Sample Compatibility & Compliance

The BLIQ supports calibration of diverse infrared sensing platforms including cooled MCT and InSb focal plane arrays (FPAs), uncooled VOx and a-Si microbolometers, scanning line-scan imagers, and single-element pyrometers. Its aperture sizes (40 × 40 mm and 120 × 120 mm variants) accommodate standard collimator inputs and full-field irradiance testing configurations. The device complies with ISO/IEC 17025 requirements for reference standards used in accredited laboratories and meets essential criteria outlined in ASTM E1256 (Standard Test Methods for Radiation Thermometers), IEC 62906-5-2 (Laser display devices), and EU Directive 2014/30/EU (EMC).
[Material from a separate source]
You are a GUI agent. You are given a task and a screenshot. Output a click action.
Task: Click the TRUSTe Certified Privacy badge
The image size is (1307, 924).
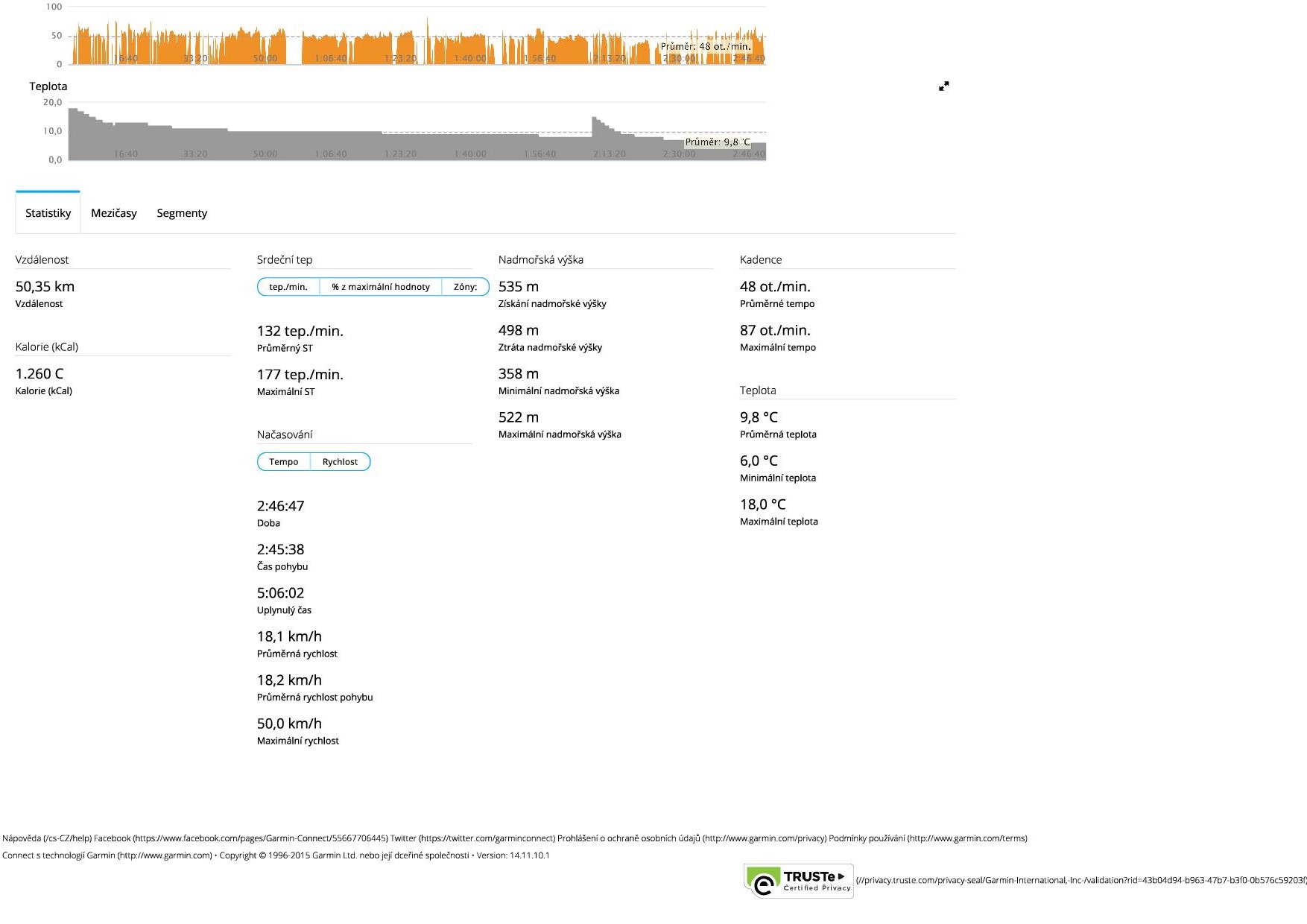[798, 881]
Optional documentation packages include full uncertainty budgets, calibration certificates traceable to PTB (Physikalisch-Technische Bundesanstalt) or CENAM, and GLP-compliant audit trails for regulated industries.

Software & Data Management

Inframet provides the proprietary BlackBody Control Suite, a Windows-based application supporting real-time monitoring, multi-point ramp/soak profiling, and automated sequence execution. All temperature setpoints, actual readings, and status flags are timestamped and logged with millisecond resolution. Export formats include CSV, HDF5, and XML—compatible with MATLAB, Python (NumPy/Pandas), and LabVIEW environments. For regulated environments, optional 21 CFR Part 11 compliance modules enable electronic signatures, role-based access control, and immutable audit logs—including user actions, parameter modifications, and calibration event history. Firmware updates and diagnostic routines are delivered via secure HTTPS channel with SHA-256 signature verification.

Applications

• Primary and secondary calibration of thermal cameras in national metrology institutes (NMIs) and accredited calibration labs.
• Verification of NETD (Noise Equivalent Temperature Difference), MRTD (Minimum Resolvable Temperature Difference), and spatial resolution performance per MIL-STD-3009 and STANAG 4347.
• Characterization of spectral responsivity of IR detectors operating in MWIR (3–5 µm) and LWIR (8–14 µm) bands.
• Validation of non-uniformity correction (NUC) algorithms during FPA burn-in and post-repair testing.
• Reference source for radiometric intercomparison campaigns between international laboratories under BIPM CCPR key comparisons.
• Environmental stress testing of IR optics and windows under controlled thermal cycling conditions (–40 °C to +170 °C).

FAQ

What cryogen is required for BLIQ operation?
Liquid nitrogen (LN₂) is the sole cryogenic fluid required; no liquid helium or mechanical cryocoolers are needed. A standard 170-L dewar provides >8 hours of continuous operation at –40 °C.
Can BLIQ be used in a cleanroom environment?
Yes—the nitrogen purge system eliminates particulate outgassing, and the stainless-steel housing meets ISO Class 5 compatibility when installed with appropriate vibration isolation.
Is emissivity uniformity validated across the entire temperature range?
Yes—emissivity mapping and cavity uniformity tests are performed at five representative temperatures (–40 °C, 0 °C, 25 °C, 100 °C, 170 °C) per ISO 18434-1 Clause 6.3.
How is temperature uncertainty quantified for BLIQ?
Total expanded uncertainty (k=2) is ≤±5 mK across –40 °C to +100 °C and ≤±8 mK up to +170 °C, incorporating sensor calibration, spatial non-uniformity, and environmental influence factors.
Does BLIQ support automated integration into robotic calibration cells?
Yes—RS-232 and USB 2.0 interfaces provide SCPI-compliant command sets compatible with industrial PLCs and motion controller ecosystems (e.g., Beckhoff, National Instruments).